Por José Eustáquio Diniz Alves, no EcoDeabte

“O mundo precisa de justiça, não de caridade”

Mary Shelley

As mulheres brasileiras conquistaram diversas bandeiras feministas nas últimas seis décadas. Entre 1950 e 2010, a PEA feminina cresceu 16 vezes, enquanto a PEA masculina cresceu 3,6 vezes. As taxas de atividade masculinas caíram de 80,8% em 1950 para 67,1% em 2010, enquanto a taxa de atividade feminina passou de 13,6%, em 1950, para 48,9%, em 2010, segundo dados dos censos demográficos, do IBGE. Ou seja, as mulheres foram a locomotiva do crescimento do mercado de trabalho brasileiro e deram uma contribuição inestimável ao desenvolvimento do país. E o mais importante, foram as mulheres com maiores níveis educacionais que apresentaram as maiores taxas de atividade. Assim, houve um empoderamento feminino durante o bônus demográfico brasileiro e a maior inserção nas atividades produtivas das mulheres, cada vez mais qualificadas, ajudaram o progresso civilizacional do Brasil.

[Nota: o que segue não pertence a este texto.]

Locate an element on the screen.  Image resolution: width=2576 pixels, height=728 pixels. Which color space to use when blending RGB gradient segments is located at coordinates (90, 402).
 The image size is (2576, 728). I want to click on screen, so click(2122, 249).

Mas estas tendências de longo prazo foram interrompidas, especialmente nos últimos 3 anos e o colapso do mercado de trabalho ameaça jogar por terra conquistas históricas. O problema é que a atual estagflação não parece ser conjuntural, mas estrutural. A PEC 241 (sem querer entrar fazer uma avaliação) é, para o bem ou para o mal, a demonstração que o Brasil enfrenta um grave problema fiscal e que haverá grandes dificuldades pela frente. A perda de oportunidade única (o bônus demográfico feminino) pode significar o início de um processo de desempoderamento das mulheres brasileiras. Esta situação que é geral, é ainda mais grave quando se considera as desigualdades de gênero nos espaços de poder.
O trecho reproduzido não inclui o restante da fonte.